[Start of RECORD SET]
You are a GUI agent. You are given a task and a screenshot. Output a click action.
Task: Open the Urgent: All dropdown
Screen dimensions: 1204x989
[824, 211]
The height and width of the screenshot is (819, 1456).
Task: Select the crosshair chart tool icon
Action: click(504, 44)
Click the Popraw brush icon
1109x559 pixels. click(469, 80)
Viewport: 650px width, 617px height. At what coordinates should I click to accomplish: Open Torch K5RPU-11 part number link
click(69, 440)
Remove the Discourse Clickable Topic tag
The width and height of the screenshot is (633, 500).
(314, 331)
[End of RECORD SET]
Output every line of the records above, unchanged and in their original order.

> REPLY:
You are a GUI agent. You are given a task and a screenshot. Output a click action.
Task: Open the Urgent: All dropdown
Screen dimensions: 1204x989
[824, 211]
The height and width of the screenshot is (819, 1456).
Task: Select the crosshair chart tool icon
Action: click(504, 44)
Click the Popraw brush icon
1109x559 pixels. click(469, 80)
Viewport: 650px width, 617px height. At what coordinates should I click to accomplish: Open Torch K5RPU-11 part number link
click(69, 440)
Remove the Discourse Clickable Topic tag
The width and height of the screenshot is (633, 500).
(314, 331)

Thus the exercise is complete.